● **What you should do**
Copy the entries from the line that has "The height and width of the screenshot is (799, 1414)." through the end of the entries, swapping "dropdown" for "drop-down list" and leaving everything else unchanged.

● **Record set**
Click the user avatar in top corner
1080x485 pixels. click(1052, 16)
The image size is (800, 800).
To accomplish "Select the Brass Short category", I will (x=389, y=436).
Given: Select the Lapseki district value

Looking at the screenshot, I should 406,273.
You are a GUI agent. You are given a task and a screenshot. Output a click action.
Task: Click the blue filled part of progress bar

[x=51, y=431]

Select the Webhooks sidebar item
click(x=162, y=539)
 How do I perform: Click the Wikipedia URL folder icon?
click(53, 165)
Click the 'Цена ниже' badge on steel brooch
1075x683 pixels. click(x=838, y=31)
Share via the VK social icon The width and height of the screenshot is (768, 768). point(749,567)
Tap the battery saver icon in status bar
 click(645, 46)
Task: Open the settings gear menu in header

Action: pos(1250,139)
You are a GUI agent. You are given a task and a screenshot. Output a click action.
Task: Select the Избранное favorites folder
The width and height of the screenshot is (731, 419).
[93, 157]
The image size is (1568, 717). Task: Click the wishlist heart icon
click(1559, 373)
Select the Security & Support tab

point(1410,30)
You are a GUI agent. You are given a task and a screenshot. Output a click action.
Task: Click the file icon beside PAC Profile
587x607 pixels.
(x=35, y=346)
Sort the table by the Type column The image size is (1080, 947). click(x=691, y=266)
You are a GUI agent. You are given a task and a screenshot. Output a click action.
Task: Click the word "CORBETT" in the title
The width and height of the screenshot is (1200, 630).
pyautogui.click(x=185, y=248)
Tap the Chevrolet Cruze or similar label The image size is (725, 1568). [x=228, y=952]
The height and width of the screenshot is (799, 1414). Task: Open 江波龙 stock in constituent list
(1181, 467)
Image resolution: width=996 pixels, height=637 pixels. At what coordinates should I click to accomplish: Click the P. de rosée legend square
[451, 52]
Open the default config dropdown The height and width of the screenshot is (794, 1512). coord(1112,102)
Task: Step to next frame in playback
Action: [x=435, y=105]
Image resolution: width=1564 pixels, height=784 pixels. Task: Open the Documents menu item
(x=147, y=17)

● **Answer**
The height and width of the screenshot is (799, 1414). Task: Open 江波龙 stock in constituent list
(1181, 467)
Image resolution: width=996 pixels, height=637 pixels. At what coordinates should I click to accomplish: Click the P. de rosée legend square
[451, 52]
Open the default config drop-down list The height and width of the screenshot is (794, 1512). coord(1112,102)
Task: Step to next frame in playback
Action: [x=435, y=105]
Image resolution: width=1564 pixels, height=784 pixels. Task: Open the Documents menu item
(x=147, y=17)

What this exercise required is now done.